Waarom spreken we Dutch?
“You speak Dutch? From Germany?”, vraagt de Gambiaanse. “Non”, helpt de Senegalese me van de wal in de sloot, “Pays Bas.” De spraakverwarring is weer compleet.
Vrienden maken in West-Afrika is een fluitje van een cent. Mensen beginnen spontaan een gesprek of schieten je te hulp als je ergens mee loopt te stuntelen en voor je het weet ben je een paar gezellige uren verder. Gelukkig kan ik hier overal uit de voeten met Engels en Frans, want bijna elke Senegambiaan spreekt één van deze talen naast zijn/haar moedertaal. Toch raak ik regelmatig in een Babylonische spraakverwarring verzeild. Aanleiding: de vraag waar ik vandaan kom en welke taal ik spreek.
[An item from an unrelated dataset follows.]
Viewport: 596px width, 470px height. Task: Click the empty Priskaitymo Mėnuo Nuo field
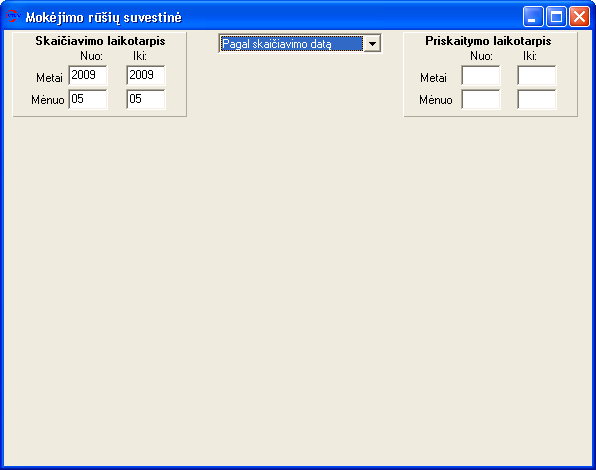[x=481, y=99]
Tja, wat wil je. Dutch, The Netherlands, Holland, hoe zit het eigenlijk en waarom spreken we niet gewoon ‘Netherlands’ in het Engels? Gastblogger Roy Mantel (journalist en contentspecialist) zocht het uit:
Sommige woorden brengen ons terug naar vervlogen tijden, in dit geval de late Middeleeuwen. Wij Lage Landers vonden dat we Duitsch, dan wel Dietsch spraken (bron: Onze Taal). Daar maakten de Engelsen ‘Dutch’ van. Jammer voor ons, want we zitten er nu nog steeds aan vast. Maar ook jammer voor de Duitsers, want zij blijven in de ogen van de Engelsen Germanen – en die spreken volgens hen geen Deutsch, maar German.
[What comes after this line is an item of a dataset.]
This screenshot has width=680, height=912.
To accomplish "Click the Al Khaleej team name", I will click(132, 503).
De Fransen maken er trouwens helemaal een potje van. Hoezo heet Nederland Les Pays-Bas – de Lage Landen – terwijl ze ook het bijvoeglijk naamwoord Néerlandais kennen? Zelfs de Chinezen doen dat beter, daar heet ons land Nídélán (尼德兰).
Lage Landen
De Lage Landen vormden door de geschiedenis heen geen vastomlijnd gebied. De benaming verwees naar een rivierdelta die delen omvatte van het huidige Nederland, België en een stuk Duitsland. Alsof iemand die de weg vroeg naar de Lage Landen met een achteloze handzwaai een gebied aangewezen kreeg. In de zestiende eeuw werden het de Nederlandse Gewesten genoemd, daar viel Vlaanderen ook onder. Zo rond 1570 tekende de cartograaf Abraham Ortelius Neder-Germanië op. We hadden dus zomaar ‘Nedergermaans’ kunnen spreken… Sinds 1839 heet ons land officieel het Koninkrijk der Nederlanden – in het Engels The Netherlands.
Holland was van hout
Dan hebben we nog het gevalletje ‘Holland’, waar Friezen en Limburgers nog altijd aan refereren als ze het over de Randstad hebben. De naam komt waarschijnlijk van de nederzetting Holtland of Holdland, in de contreien van Leiden. Het betekende houtland. Vandaag de dag kunnen we er ons niet veel meer bij voorstellen, maar in de tiende eeuw was het een bosrijk gebied. De bomen zijn allang gesneuveld, en dat geldt ook voor de letter t: Holtland werd Holland.
Het gebied is nu geografisch afgebakend door de provincies Noord- en Zuid-Holland, maar van oudsher is het eigenlijk een streek. De Romeinse militair Plinius de Oudere (23 – 79 NC) spreekt er al over, vlak na het begin van de jaartelling. Hij noemt de streek Helinius en Flevo (inter Helinium ac Flevum). In 1101 wordt voor het eerst gesproken over het graafschap Holland. Macht en rijkdom zorgden ervoor dat de taal uit deze streek het uiteindelijk heeft geschopt tot standaardtaal: het Hollands, pardon, Nederlands.
Mokums Rotterdam
Dat geografische benamingen door ‘buitenlanders’ bepaald kunnen worden, is overigens ook het geval bij Amsterdam. Deze stad staat te boek als Mokum en dat is het Hebreeuwse woord voor stad of plaats. Joodse handelsreizigers hebben die benaming verspreid. Zij noemden Amsterdam Mokum Ollif (Aleph), wat zoveel betekent als Stad A. Misschien willen Rotterdammers helemaal niets te maken hebben met de benaming Mokum, maar Rotterdam heette toch echt Mokum Reisj: Stad R. Die benaming is allang in de vergetelheid geraakt, en het Amsterdamse ‘Mokum’ wordt bijna alleen nog gebezigd in Purmerend en Almere. Maar van dat ‘Dutch’ komen we voorlopig niet zomaar af.